Working data
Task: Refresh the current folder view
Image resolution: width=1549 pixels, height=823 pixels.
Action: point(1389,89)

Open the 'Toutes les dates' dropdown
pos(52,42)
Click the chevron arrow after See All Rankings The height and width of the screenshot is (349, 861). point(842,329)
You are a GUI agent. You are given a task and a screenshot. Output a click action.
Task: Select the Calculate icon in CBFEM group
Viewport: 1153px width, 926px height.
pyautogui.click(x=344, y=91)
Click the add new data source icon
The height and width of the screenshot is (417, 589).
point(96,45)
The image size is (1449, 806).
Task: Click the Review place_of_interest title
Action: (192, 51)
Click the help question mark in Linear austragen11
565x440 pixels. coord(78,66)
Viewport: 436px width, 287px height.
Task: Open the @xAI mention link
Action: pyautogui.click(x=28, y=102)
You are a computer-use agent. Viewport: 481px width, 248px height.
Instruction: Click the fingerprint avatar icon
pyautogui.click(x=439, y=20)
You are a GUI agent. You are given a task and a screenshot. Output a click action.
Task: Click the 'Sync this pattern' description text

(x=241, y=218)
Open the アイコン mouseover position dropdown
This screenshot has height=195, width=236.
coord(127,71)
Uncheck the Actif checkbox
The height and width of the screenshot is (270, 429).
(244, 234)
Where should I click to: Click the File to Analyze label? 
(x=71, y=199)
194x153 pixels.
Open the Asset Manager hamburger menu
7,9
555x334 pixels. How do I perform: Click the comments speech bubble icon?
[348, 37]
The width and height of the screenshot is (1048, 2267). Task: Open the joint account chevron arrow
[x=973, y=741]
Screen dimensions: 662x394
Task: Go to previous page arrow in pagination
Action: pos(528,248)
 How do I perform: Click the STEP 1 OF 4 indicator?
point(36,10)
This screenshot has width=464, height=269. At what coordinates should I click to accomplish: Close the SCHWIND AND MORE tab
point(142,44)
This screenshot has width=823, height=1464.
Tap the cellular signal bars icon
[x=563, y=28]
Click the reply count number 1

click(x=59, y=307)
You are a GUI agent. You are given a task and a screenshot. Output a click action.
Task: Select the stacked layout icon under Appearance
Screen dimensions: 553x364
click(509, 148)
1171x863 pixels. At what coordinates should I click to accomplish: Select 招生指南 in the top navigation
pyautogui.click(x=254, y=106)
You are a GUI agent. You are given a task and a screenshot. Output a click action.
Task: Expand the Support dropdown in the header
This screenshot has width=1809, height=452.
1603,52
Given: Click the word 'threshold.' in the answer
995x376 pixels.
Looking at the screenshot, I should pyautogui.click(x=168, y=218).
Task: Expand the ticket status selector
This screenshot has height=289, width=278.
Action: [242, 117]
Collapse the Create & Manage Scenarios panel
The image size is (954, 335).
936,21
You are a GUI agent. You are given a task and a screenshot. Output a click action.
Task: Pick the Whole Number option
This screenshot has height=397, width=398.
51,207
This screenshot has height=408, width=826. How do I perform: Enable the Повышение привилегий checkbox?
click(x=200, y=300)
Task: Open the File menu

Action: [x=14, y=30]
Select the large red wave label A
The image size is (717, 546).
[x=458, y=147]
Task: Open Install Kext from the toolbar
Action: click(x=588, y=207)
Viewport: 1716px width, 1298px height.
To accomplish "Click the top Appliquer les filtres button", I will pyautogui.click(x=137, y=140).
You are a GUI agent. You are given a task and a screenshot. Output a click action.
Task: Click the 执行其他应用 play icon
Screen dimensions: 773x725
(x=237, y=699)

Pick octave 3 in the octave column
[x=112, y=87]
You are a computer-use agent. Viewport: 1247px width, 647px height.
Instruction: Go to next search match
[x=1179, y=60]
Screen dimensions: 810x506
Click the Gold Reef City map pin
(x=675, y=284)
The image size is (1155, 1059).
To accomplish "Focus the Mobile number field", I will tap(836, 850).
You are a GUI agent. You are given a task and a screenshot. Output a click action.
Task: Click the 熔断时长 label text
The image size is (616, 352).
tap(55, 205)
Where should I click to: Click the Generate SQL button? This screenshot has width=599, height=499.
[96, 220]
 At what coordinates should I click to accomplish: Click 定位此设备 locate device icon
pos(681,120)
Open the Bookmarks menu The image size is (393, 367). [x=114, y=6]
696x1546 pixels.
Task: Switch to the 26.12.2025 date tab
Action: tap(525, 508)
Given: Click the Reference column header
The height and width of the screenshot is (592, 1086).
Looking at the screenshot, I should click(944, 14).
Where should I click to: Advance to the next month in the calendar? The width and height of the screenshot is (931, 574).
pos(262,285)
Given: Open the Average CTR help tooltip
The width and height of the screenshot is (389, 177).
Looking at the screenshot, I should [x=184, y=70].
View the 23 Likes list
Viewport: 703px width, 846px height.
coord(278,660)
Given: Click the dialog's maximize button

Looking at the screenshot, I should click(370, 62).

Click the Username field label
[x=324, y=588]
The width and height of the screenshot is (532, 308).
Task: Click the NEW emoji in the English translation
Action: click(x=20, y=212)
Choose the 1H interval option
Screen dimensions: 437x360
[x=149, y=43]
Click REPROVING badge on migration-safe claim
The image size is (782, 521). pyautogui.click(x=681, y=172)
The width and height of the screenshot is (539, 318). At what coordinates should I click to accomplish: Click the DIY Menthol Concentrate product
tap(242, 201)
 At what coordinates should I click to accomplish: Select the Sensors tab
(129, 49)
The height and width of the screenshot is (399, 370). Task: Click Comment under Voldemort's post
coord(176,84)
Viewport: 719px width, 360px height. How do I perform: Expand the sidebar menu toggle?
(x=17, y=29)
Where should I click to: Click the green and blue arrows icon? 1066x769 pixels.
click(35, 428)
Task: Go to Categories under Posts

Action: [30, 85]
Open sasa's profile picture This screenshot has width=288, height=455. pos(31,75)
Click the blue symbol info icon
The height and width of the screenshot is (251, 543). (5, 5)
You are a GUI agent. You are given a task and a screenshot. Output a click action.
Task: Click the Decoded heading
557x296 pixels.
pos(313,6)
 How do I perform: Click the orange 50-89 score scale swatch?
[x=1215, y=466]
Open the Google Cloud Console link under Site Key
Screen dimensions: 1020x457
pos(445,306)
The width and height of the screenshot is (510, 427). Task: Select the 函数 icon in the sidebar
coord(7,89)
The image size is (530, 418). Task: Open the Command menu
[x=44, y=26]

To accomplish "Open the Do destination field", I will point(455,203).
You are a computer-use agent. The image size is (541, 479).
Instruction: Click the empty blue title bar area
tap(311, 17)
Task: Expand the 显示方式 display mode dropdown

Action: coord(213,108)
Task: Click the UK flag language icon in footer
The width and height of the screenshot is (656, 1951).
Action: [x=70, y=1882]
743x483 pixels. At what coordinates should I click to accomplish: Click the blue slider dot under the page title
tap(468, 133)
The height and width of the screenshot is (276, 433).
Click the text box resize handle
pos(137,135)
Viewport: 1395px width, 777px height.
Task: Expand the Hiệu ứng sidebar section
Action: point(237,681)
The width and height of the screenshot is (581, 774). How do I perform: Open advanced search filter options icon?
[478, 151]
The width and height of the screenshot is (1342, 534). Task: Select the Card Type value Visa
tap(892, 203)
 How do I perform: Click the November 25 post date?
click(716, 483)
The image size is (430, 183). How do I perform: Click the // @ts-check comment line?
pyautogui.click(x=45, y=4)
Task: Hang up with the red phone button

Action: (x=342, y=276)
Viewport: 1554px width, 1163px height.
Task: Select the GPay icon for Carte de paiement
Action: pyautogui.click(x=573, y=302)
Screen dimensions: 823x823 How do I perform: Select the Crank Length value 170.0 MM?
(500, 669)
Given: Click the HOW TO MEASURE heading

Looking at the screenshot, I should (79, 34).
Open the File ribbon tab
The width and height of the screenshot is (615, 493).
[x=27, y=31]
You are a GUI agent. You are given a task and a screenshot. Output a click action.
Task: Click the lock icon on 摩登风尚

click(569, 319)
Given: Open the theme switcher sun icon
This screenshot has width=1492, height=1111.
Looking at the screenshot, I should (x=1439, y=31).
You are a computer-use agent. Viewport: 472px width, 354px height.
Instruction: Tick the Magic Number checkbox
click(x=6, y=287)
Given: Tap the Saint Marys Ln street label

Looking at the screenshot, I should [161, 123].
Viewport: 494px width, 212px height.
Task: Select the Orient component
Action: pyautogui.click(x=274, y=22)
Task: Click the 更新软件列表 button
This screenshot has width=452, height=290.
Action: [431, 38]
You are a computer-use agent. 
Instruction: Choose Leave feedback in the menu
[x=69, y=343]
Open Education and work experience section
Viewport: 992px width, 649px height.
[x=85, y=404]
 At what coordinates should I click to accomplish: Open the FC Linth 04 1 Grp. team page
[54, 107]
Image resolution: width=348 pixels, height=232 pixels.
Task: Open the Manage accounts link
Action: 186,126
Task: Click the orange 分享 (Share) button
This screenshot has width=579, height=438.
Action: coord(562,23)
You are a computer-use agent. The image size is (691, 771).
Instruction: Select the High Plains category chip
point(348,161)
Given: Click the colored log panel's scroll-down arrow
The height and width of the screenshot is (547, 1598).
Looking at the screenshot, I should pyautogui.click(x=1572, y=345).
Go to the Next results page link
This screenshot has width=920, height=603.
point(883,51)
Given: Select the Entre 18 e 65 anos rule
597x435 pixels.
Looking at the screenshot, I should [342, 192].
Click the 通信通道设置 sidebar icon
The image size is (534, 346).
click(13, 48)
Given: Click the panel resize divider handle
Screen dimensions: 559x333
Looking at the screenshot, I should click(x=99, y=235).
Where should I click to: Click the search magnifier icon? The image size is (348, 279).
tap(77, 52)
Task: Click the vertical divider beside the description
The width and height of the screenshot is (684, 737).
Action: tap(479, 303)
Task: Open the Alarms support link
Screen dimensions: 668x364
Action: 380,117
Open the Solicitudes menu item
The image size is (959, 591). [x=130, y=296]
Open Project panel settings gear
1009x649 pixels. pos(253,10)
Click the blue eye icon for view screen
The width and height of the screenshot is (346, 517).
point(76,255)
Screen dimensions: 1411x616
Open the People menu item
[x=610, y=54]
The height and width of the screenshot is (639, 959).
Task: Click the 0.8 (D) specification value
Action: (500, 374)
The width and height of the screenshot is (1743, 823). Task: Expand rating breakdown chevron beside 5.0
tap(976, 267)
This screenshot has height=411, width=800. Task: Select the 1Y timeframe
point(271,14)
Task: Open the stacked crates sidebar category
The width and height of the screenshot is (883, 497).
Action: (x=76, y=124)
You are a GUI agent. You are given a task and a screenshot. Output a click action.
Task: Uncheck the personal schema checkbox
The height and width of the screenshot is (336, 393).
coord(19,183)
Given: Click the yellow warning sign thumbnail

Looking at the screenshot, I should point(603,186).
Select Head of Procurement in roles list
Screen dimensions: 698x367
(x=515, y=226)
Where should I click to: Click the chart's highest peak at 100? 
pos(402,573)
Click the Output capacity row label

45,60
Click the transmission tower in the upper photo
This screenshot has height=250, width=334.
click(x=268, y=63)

The task
Where the line holding "995x376 pixels." appears in the listing above, start reproducing exactly, and end with the line holding "Task: Pick the Whole Number option".

Result
995x376 pixels.
Looking at the screenshot, I should pyautogui.click(x=168, y=218).
Task: Expand the ticket status selector
This screenshot has height=289, width=278.
Action: [242, 117]
Collapse the Create & Manage Scenarios panel
The image size is (954, 335).
936,21
You are a GUI agent. You are given a task and a screenshot. Output a click action.
Task: Pick the Whole Number option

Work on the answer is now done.